Written request 1:
Please answer these questions about the suburbia TV list, one line each:
(a) On what date was the list submitted?
(b) In Weeds, what does the single widowed mom sell to get by?
(c) In The Sopranos, what kind of company does Tony own?
Written request 2: Translate this sentence from the suburbia TV list into Spanish: "Tony owns the garbage hauling company and he still can't get reliable regular garbage pick-up."
# start of Text excerpt
- submitted by b-team on 11/29/2007
Top 12 TV Series Centered In Suburbia
There are tons of series set in the burbs, or with suburban themes. We tried to pick an eclectic mix here; but, definitely, we couldn't include all the good ones.
We can almost hear the screaming now. What happened to King of the Hill? Or Beavis & Butt-Head? What about more of the older ones (e.g., Leave It to Beaver, The Addams Family, Dennis The Menace, Bewitched)? We know. Tell us which shows you think should be on the list and which, if any, shouldn't be.
We've already got in our heads ideas for a next, co-equal TV series list. So let us know your suggestions and, if we get enough feedback, we'll tee up another one reflecting your and our collective ideas.
The Top 12 (in no particular order):
Weeds (2005 - present)
Single widowed mom gets by in the burbs by selling marijuana. Enough said. Except series is actually good, loaded with idiosyncratic (sometimes freaky) characters. And it presents a vision of suburbia that, while sometimes silly-superficial, is sometimes also terrifically on target with surprising complexity and subtlety. There's also Mary-Louise Parker, as local "drug lord" mom; she's great -- funny, real, moving, intense, a genuine (and underappreciated at least by Hollywood conventions) star.
The Sopranos (1999-2007)
Tony owns the garbage hauling company and he still can't get reliable regular garbage pick-up. An all-time great TV series set in McMansion Hell of northern New Jersey. Tony & pals may kill or maim those they don't like; but they still have to deal with the same crap we all do...annoying neighbors, wayward newspapers delivered across the street, exploding water pipes, failing spec houses, failing kids, unresponsive repair people. Sure, Tony can sometimes command better service than we can (sticking a gun in somebody's mouth will do that). But his life revolves around the burbs and, in his mixed up quest for the American suburban dream (big house, big car, big TV screen, etc), his challenges and ambitions are often no different than many of ours.
# end of Text excerpt
# start of Dataset extract
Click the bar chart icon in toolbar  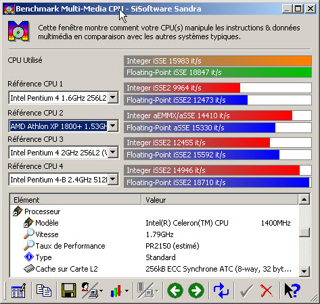tap(116, 290)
# end of Dataset extract
Complete output 1:
(a) 11/29/2007
(b) Marijuana
(c) A garbage hauling company

Complete output 2: Tony es dueño de la empresa de recolección de basura y aun así no consigue que le recojan la basura de manera regular y confiable.